▼▼▼

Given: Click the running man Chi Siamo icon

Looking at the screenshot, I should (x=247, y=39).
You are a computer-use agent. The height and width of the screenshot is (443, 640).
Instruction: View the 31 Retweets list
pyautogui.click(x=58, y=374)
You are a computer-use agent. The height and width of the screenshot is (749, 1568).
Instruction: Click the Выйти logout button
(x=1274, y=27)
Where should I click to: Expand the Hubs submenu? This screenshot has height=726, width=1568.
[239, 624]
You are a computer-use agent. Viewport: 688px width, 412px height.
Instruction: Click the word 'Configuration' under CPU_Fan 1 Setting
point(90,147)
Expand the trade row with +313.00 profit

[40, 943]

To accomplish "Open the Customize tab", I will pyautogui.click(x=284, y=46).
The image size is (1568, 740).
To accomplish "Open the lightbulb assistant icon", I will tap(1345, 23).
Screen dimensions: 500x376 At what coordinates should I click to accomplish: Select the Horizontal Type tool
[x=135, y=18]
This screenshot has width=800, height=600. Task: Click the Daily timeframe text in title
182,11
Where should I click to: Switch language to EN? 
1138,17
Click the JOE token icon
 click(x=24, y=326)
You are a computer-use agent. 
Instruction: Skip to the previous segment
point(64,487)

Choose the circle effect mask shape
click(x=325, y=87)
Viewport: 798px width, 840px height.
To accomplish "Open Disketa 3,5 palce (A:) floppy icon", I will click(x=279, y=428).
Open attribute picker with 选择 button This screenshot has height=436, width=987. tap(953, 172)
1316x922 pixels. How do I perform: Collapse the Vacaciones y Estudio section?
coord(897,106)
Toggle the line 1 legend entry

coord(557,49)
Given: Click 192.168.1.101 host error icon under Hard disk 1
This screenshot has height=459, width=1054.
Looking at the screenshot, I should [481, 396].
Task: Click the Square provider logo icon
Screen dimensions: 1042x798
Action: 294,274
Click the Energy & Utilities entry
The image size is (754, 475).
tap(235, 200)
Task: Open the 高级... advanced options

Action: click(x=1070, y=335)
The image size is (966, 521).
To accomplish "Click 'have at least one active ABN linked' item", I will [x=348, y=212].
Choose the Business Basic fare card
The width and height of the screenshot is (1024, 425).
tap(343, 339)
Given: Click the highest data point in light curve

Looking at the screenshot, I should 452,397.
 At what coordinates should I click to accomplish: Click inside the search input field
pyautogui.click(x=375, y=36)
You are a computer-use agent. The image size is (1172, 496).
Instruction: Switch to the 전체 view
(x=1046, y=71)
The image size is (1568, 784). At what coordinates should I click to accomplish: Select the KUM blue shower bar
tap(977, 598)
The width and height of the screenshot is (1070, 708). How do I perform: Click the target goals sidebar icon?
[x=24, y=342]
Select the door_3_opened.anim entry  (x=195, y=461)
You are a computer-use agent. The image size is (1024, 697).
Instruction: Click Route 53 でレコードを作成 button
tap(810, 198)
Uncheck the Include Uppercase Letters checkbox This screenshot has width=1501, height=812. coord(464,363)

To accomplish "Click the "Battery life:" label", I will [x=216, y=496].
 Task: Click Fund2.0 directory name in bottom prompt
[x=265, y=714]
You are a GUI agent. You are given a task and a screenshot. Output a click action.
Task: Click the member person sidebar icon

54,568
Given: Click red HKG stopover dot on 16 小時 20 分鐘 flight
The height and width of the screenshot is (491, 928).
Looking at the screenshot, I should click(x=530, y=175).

▲▲▲

» Written task
Copy the lines of the listing from the one containing "Viewport: 798px width, 840px height." through the one containing "(x=1046, y=71)", both included, without changing anything.

» Result for this exercise
Viewport: 798px width, 840px height.
To accomplish "Open Disketa 3,5 palce (A:) floppy icon", I will click(x=279, y=428).
Open attribute picker with 选择 button This screenshot has height=436, width=987. tap(953, 172)
1316x922 pixels. How do I perform: Collapse the Vacaciones y Estudio section?
coord(897,106)
Toggle the line 1 legend entry

coord(557,49)
Given: Click 192.168.1.101 host error icon under Hard disk 1
This screenshot has height=459, width=1054.
Looking at the screenshot, I should [481, 396].
Task: Click the Square provider logo icon
Screen dimensions: 1042x798
Action: 294,274
Click the Energy & Utilities entry
The image size is (754, 475).
tap(235, 200)
Task: Open the 高级... advanced options

Action: click(x=1070, y=335)
The image size is (966, 521).
To accomplish "Click 'have at least one active ABN linked' item", I will [x=348, y=212].
Choose the Business Basic fare card
The width and height of the screenshot is (1024, 425).
tap(343, 339)
Given: Click the highest data point in light curve

Looking at the screenshot, I should 452,397.
 At what coordinates should I click to accomplish: Click inside the search input field
pyautogui.click(x=375, y=36)
You are a computer-use agent. The image size is (1172, 496).
Instruction: Switch to the 전체 view
(x=1046, y=71)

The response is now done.